WHY THIS MATTERS IN BRIEF
Dramatic improvements in AI, machine vision, robotics, and sensors, mean robots are finally matching humans in many tasks.
Over the past few years agricultural robots have come on leaps and bounds with growers, packers, and retailers using a host of new machines that range from drones and robots that can autonomously plant, tend, and harvest entire crops, all the way through to the use of fully autonomous vertical farms, fruit picking robots, and many more. Although, ironically, with the emergence of 3D printed artificial fruit at some point in the future none of these particular technologies might actually be needed …
One of the hardest nuts to crack though has been the development robotic harvesters because in many cases fruits, such as apples, oranges, kiwis and berries, are not only delicate, but they’re also really fiddly to pick.
There have been breakthroughs though with the development of robots that can pick apples, oranges, and raspberries up to 60 percent faster than human pickers, but getting to those speeds, using a combination of advanced AI, machine vision, and new robotic systems, has been difficult.
However, while there are now an increasing number of companies that are developing increasingly sophisticated agricultural robots, such as Octinion, Dogtooth Technologies and Fieldwork Robotics, one company that has been successfully grappling with these challenges is the Spanish start-up Agrobot.
See Agrobot go to work in the fields
Ten years ago, it set about developing a strawberry picking robot for growers facing worsening labour shortages. The result is a giant steel octopus on wheels, with 24 picking arms that work together to pluck the fruit off up to four rows of strawberry plants at a time. Its giant wheels roll up and down the spaces between plants and Agrobot’s Chief Executive and founder Juan Bravo insists it can be adapted to any row spacing or farm configuration.
Suitable for both tabletop and open-field harvesting, the robot has been trialled by Driscoll’s in California since 2015, and Agrobot is hoping to launch the technology commercially very soon.
“Our technology has been improved a lot over the last ten years,” says Bravo. “We’ve had to change the design many times but we’re now very happy with the latest prototype.”
Like other tech companies in its field one of Agrobot’s main challenges has been in matching manual picking speeds – not an easy task given humans’ dexterity, efficiency and precision in such tasks, but even in just the past year the year they’ve made huge strides with the picking speed, going from 7.4 seconds per fruit in 2019 to just 3 then just 1.2 seconds in 2020.
“We kept increasing the speed of our robotic arms until we reached three seconds per strawberry,” recalls Bravo, “but we had to slow this down to one every five seconds because the robotic arm was dropping fruit.”
The average human picking speed in California is significantly faster, at 1.2 seconds a strawberry, but Bravo says Agrobot can compete with humans by harvesting with several robotic arms simultaneously.
“Our robots’ arms might be slower but there are more of them,” he says.
Another big challenge is locating the fruit on the plant – something Bravo says has been made much easier by advances in AI.
“Agrobot can pick up to 80 per cent of the strawberries in the field, sometimes 50 or 60 per cent – it depends how the strawberries are presented on the plant and whether they’re visible outside the canopy.”
Further progress in this area will depend not only on advancing the robot, but more importantly on improving growing practices and strawberry varieties.
“We need to adapt the plants to the harvester and the harvester to the plants,” says Bravo. “This will take a few more years because we’ll have to involve more companies and more people.” For the time being, workers are therefore still needed to pick the remaining fruit on the plants, but Bravo says it’s a good start.
Beyond speed and efficiency, food safety is also of central importance.
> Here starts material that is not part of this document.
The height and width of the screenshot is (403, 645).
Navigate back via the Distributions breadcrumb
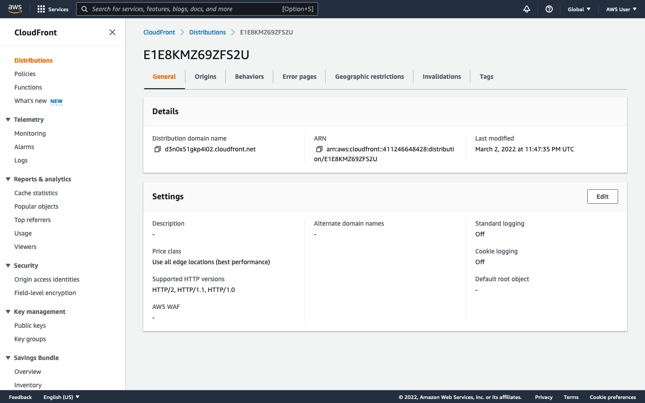pos(207,32)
And in order to minimise the contact between the picking arm and the strawberry, Bravo has adapted his robot to pick by the stem – the norm in both the UK and Asia.
“This is not only to avoid bruising but mainly for food safety,” he explains. “If the robotic arm is touching one strawberry’s skin after another, the potential for spreading diseases is high.”
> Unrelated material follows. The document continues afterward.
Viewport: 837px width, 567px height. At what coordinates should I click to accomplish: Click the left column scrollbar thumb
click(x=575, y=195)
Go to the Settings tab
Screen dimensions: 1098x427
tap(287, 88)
When it comes to target markets, he says that along with California, the UK is “very interesting”. According to the NFU fruit picker shortages reached 17.6 per cent in August last year, with the pilot SAWS scheme falling well short of fulfilling growers’ labour requirements.
“I’ve spoken to several British growers,” says Bravo. “We decided not to test the robot there because we couldn’t spread ourselves too thin, but if all goes to plan, the robot should be available there within the next year or two.”
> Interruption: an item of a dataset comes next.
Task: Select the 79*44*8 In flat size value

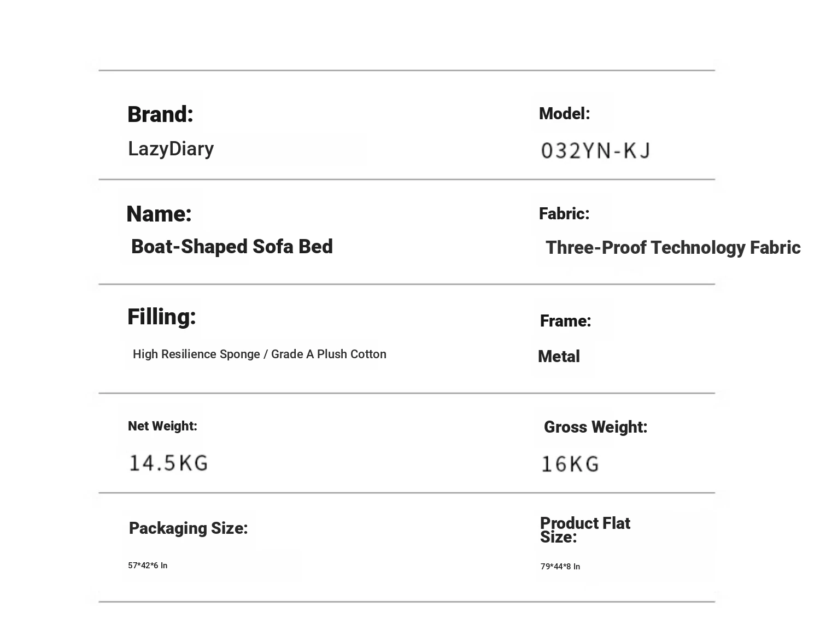Action: click(x=560, y=567)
Ultimately, the goal is to develop safe, profitable harvesters not just for strawberries but for other crops too. And amid intensifying labour shortages, funding has been flowing in – initially from Spanish and European grants, then from growers in California and now from “other industry players”.
“Growers really need this kind of technology,” says Bravo. “And we think we’re very close to launching it.”